Durant 12 années, Barbara a porté un implant contraceptif Essure, qui a fait de sa vie un cauchemar, avec des douleurs jour et nuit. Depuis son retrait, elle revit. Un gynécologue strasbourgeois réalise régulièrement ce genre d'explantation pour soulager des femmes comme elle. L'une et l'autre raconte son expérience.
"Je voudrais être lanceuse d'alerte en Alsace, c'est important de sauver d'autres femmes de la douleur," s'exclame Barbara Hamm. Cette Bas-Rhinoise, qui vit près de Brumath, a porté entre 2012 et le 18 janvier dernier un implant contraceptif définitif Essure de la marque Bayer. Durant ces dix années, elle a été victime de nombreux symptômes inexpliqués ainsi que de douleurs continuelles à la limite du supportable.
Depuis que son dispositif Essure lui a été explanté, voici à peine deux semaines, ces effets secondaires la relâchent peu à peu. Et elle sent qu'elle retrouve déjà "(son) peps et (sa) niaque." C'est pourquoi elle tient à partager son expérience. "Je souhaite le dire aux Alsaciennes, particulièrement à celles qui habitent la campagne comme moi, et n'ont peut-être pas eu toutes les informations nécessaires" martèle-t-elle. Car elle, il lui a fallu des années pour comprendre l'origine de ses nombreux problèmes.
En France, plus de 200.000 femmes se sont fait implanter un tel dispositif Essure entre 2002 et 2017, année où l'implant contraceptif a été retiré du marché. 30.000 d'entre elles ont demandé, comme Barbara, à ce qu'on le leur explante, suite à des effets secondaires parfois très graves.
Mais contrairement à un stérilet, dont le retrait est facile, l'explantation du dispositif Essure nécessite une opération sous anesthésie. Il faut au minimum enlever une trompe de Fallope, et parfois aussi l'utérus. Parmi les chirurgiens gynécologiques pratiquant ce genre d'intervention, il y a le docteur Thomas Boisramé, responsable de l'unité fonctionnelle de chirurgie gynécologique des hôpitaux universitaires de Strasbourg à Hautepierre. Il a déjà libéré plus de 200 femmes de cet implant qui gâchait leur vie, mais tient toujours à mesurer au préalable l'équilibre entre le bénéfice et le risque de cet acte chirurgical qui n'a rien d'anodin.

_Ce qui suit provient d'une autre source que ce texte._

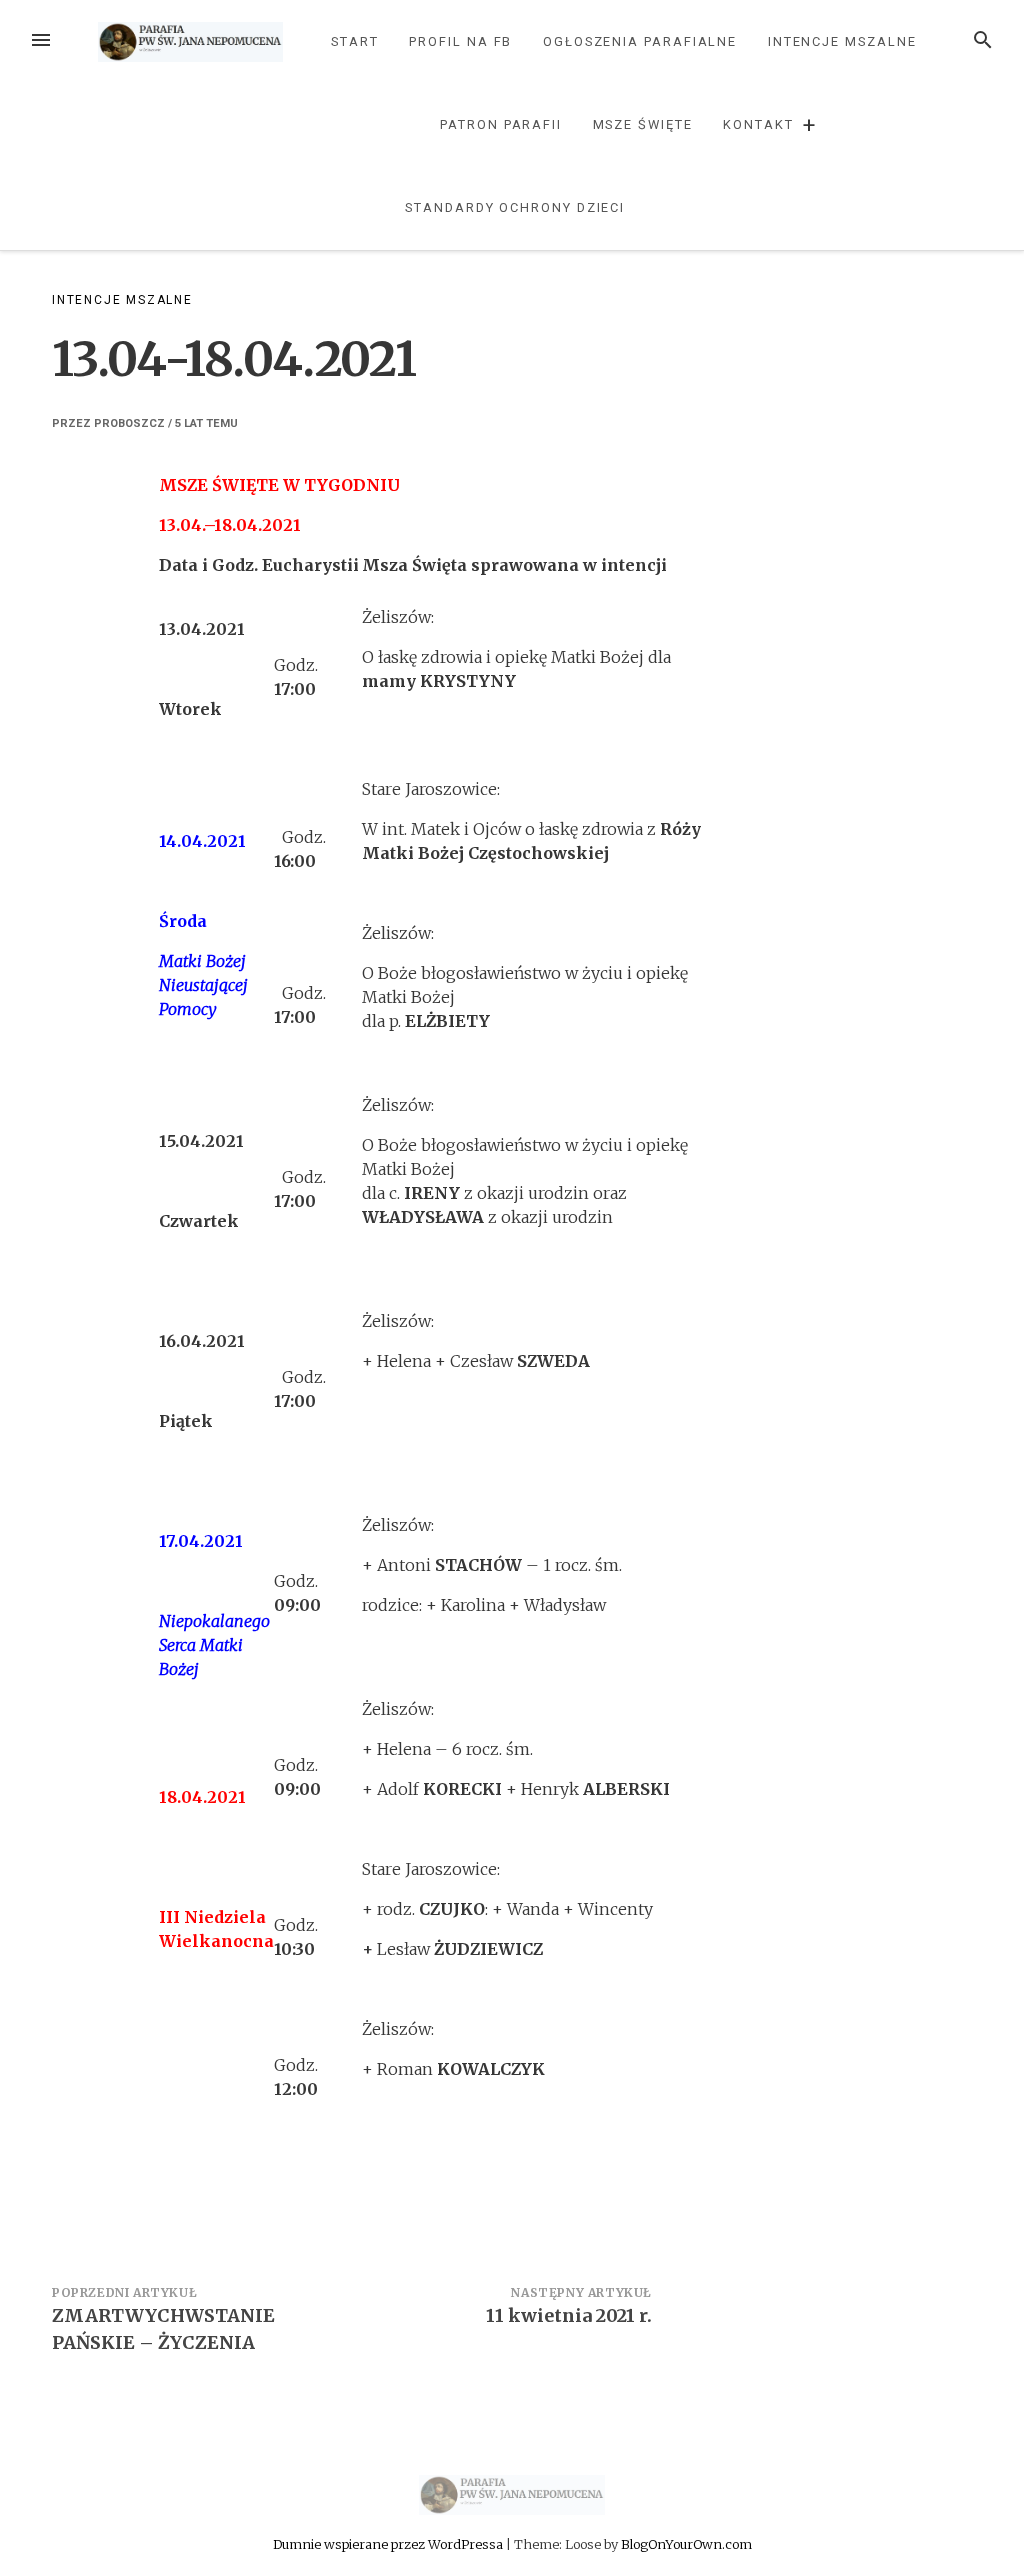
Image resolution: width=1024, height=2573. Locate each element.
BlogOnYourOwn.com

Une lente descente aux enfers
En 2010, Barbara Hamm, maman de trois grands enfants et "déjà mamie", décide de se faire ligaturer les trompes. Vu son âge, 45 ans, son gynécologue n'y voit pas d'objections, mais lui propose plutôt "un processus très innovant pas du tout invasif", et sans besoin d'anesthésie. Confiante, Barbara Hamm accepte. Sans se douter que c'est le début d'un calvaire de douze ans, dont elle n'est pas encore vraiment sortie.

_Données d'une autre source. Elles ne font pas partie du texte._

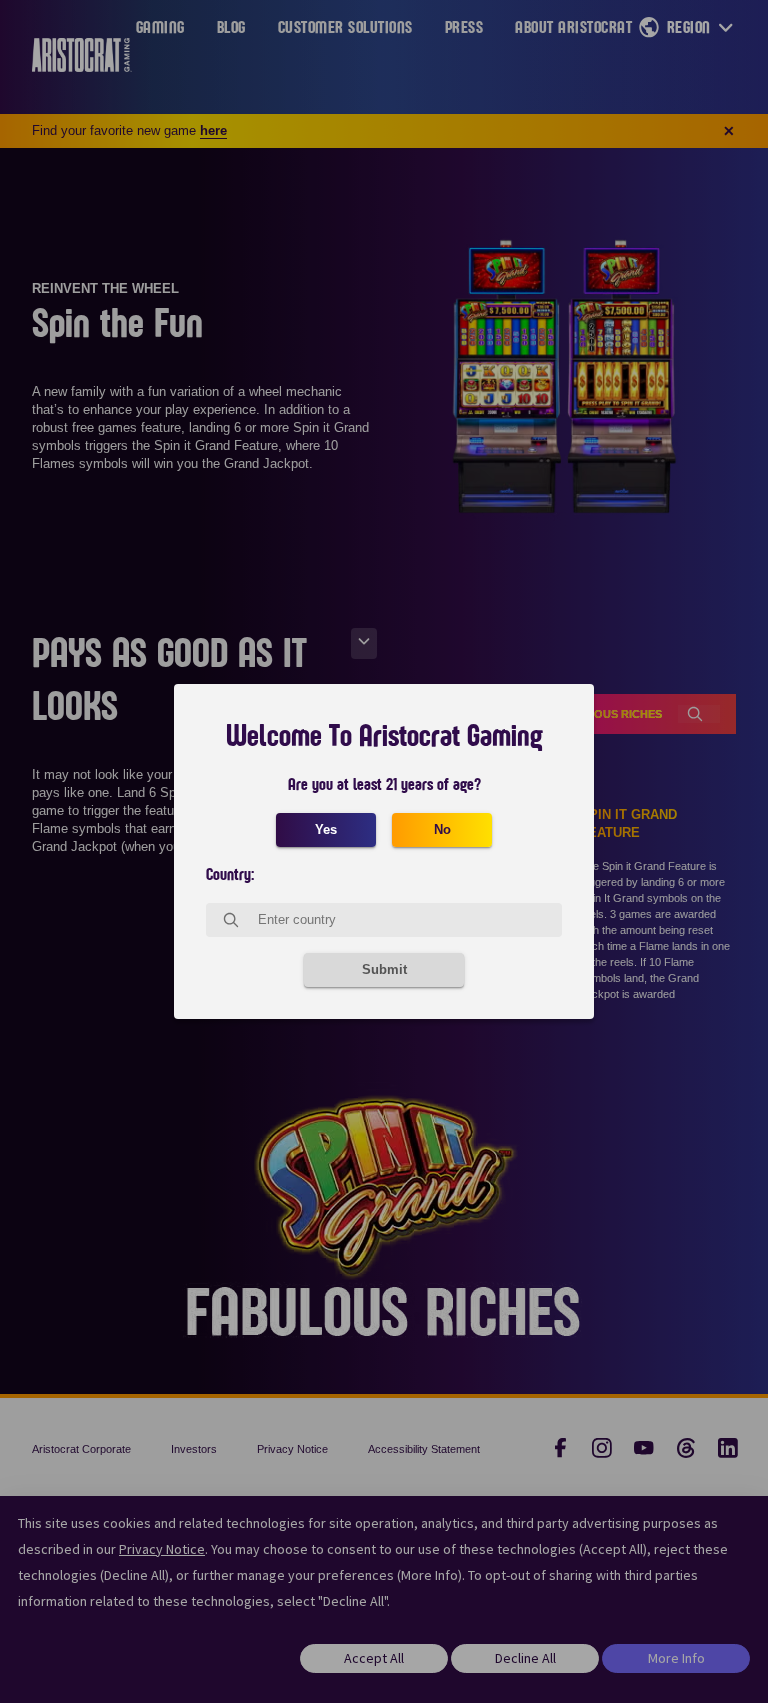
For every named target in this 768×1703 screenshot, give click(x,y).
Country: (230, 875)
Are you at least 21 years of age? (384, 785)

La même année 2010, on lui détecte une apnée du sommeil. Et quelques mois plus tard, des problèmes récurrents de mémoire immédiate, des absences. A l'époque elle travaille dans la restauration, mais "oublie des réservations." Et ne retrouve plus les paroles des chansons qu'elle adore interpréter. "Depuis, je suis obligée de tout me noter, du matin au soir" confie-t-elle. Puis sa libido disparaît. "C'est comme si on m'avait mis un bouton off. Ça fait dix ans que ma vie de femme a été changée."
Des douleurs horribles, au point de ne plus pouvoir marcher, me lever... Une véritable descente aux enfers.
Barbara Hamm
Ensuite, elle commence à souffrir "de problèmes de dos, de tendinites à répétition." Puis "de douleurs musculaires horribles, dans les jambes, au point de ne plus pouvoir marcher, me lever, monter et descendre un escalier. Une véritable descente aux enfers." Seule explication médicale : c'est de l'arthrose.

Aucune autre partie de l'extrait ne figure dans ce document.